Bir gülüşün içinde kaybolan gözler arasında içe atışlar mı?
Anlatamadıklarımız arasında atlatamadığımız anlaşılmayışlar mıdır? Bir nefesin, vereceği umut.
Bizler umutlarda mı yaşıyoruz? Yoksa olmadık ümitlerin peşinden mi koşuyoruz?
Bazen öyle hissediyorum ki bir çemberin içindeyim. Ama içinde miyim? Dışında mıyım? Belirsiz.
Yaşanılan hayatın aslında hep bir belirsizlik içinde olduğu bilinciyle.
Yokluktan varlığa doğru varlıktan da yokluğa doğru, bizleri kendi yolunda yürüteceğini.

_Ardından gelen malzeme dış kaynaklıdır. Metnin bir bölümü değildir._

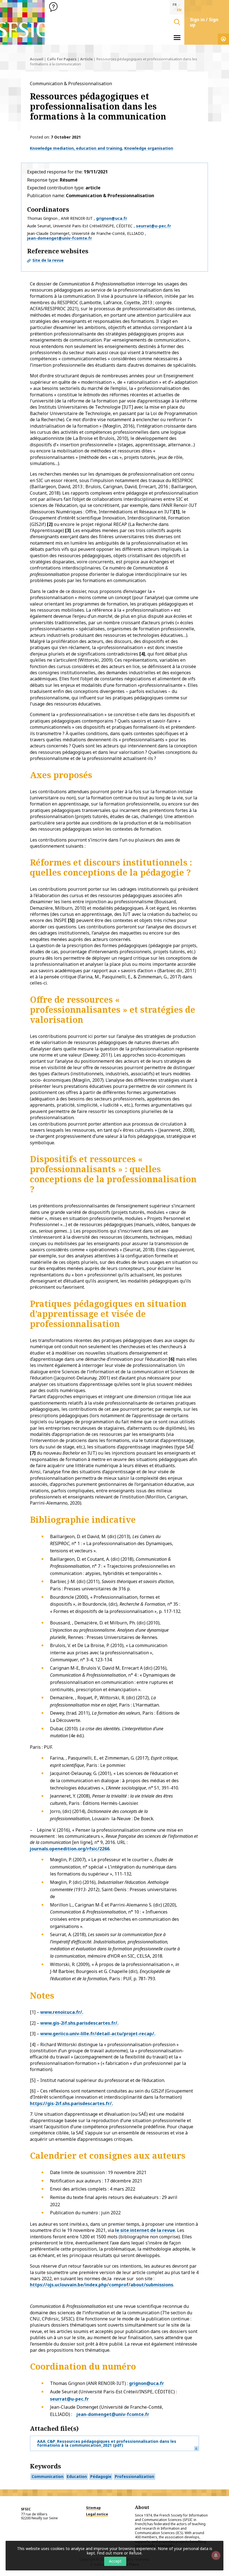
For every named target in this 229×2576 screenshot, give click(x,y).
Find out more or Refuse (119, 2553)
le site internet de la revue (145, 2230)
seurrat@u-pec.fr (153, 225)
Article (86, 58)
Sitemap (93, 2507)
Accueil (36, 58)
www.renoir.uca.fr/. (61, 2012)
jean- (82, 2414)
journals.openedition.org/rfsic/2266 (69, 1849)
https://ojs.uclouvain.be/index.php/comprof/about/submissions (101, 2285)
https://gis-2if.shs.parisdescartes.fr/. (71, 2103)
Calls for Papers (62, 58)
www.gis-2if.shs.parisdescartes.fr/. (79, 2023)
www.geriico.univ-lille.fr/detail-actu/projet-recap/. (97, 2034)
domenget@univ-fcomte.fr (118, 2414)
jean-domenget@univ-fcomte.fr (59, 238)
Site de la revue (48, 260)
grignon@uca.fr (111, 218)
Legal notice (97, 2514)
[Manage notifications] (215, 2555)
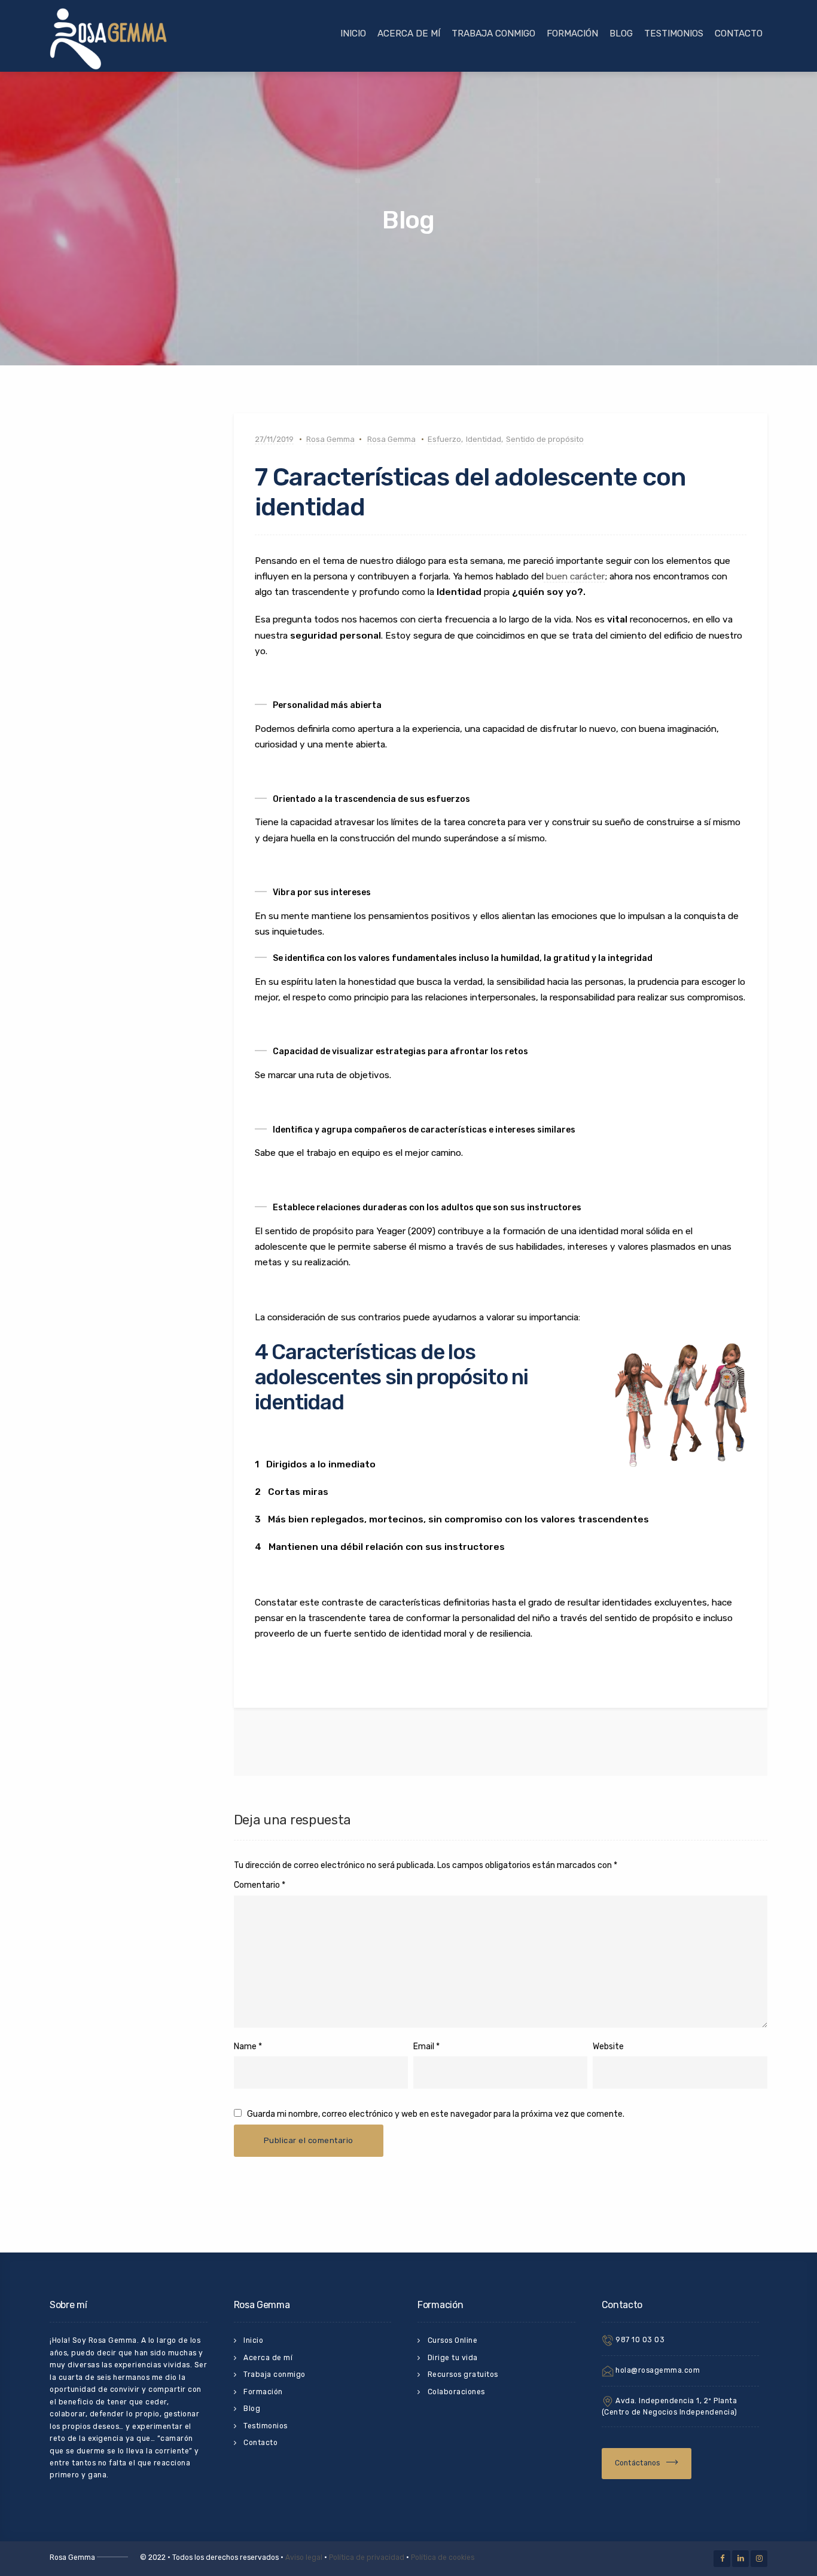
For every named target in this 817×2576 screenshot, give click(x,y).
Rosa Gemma (330, 439)
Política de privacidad (366, 2557)
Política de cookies (442, 2557)
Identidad (483, 439)
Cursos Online (453, 2340)
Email (423, 2046)
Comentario (259, 1885)
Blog (621, 33)
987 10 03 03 (639, 2340)
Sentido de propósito (545, 439)
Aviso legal (303, 2557)
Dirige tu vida (453, 2358)
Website (608, 2046)
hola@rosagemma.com (657, 2370)
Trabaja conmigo (493, 33)
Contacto (739, 33)
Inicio (353, 33)
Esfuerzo (444, 439)
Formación (572, 33)
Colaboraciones (456, 2392)
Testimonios (673, 33)
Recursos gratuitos (463, 2374)
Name (245, 2046)
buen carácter (574, 576)
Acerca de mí (408, 33)
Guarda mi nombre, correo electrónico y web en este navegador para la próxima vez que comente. (435, 2114)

Bazense koştura koştura varamayacağımız bir yolun çıkmazında olacağımızın gerçekliği içinde kendimizi hep bir, atlatmakta bulunduran, bizler değil miyiz?
Geçmeyen geçişler ister gibiyiz. Geçişlerin, geçişlerinde. Ulaşılmayacak bir varlığa erişmek misali.
Gerçeklikten uzak oldukça aslında hep bir savruluşun içinde nefesi almak değil de bir nefsi yaşamak gibi bir hal almıyor mu hayat?
Hayatın sunuşlarında soruları hep ona yöneltirken kendimize soru sormamamız sorunun en büyük kaynağıdır.
Ben, Sen, O…
Aslında hep bir benlikten ortaya çıkan sorunların nedeni kendimize sormaya yöneltemediğimiz sorulardan biridir.
O halde parmağımız bakışlarımız arasında, hep karşımızdaki insanı gösterirken biz ne kadar haklıyız?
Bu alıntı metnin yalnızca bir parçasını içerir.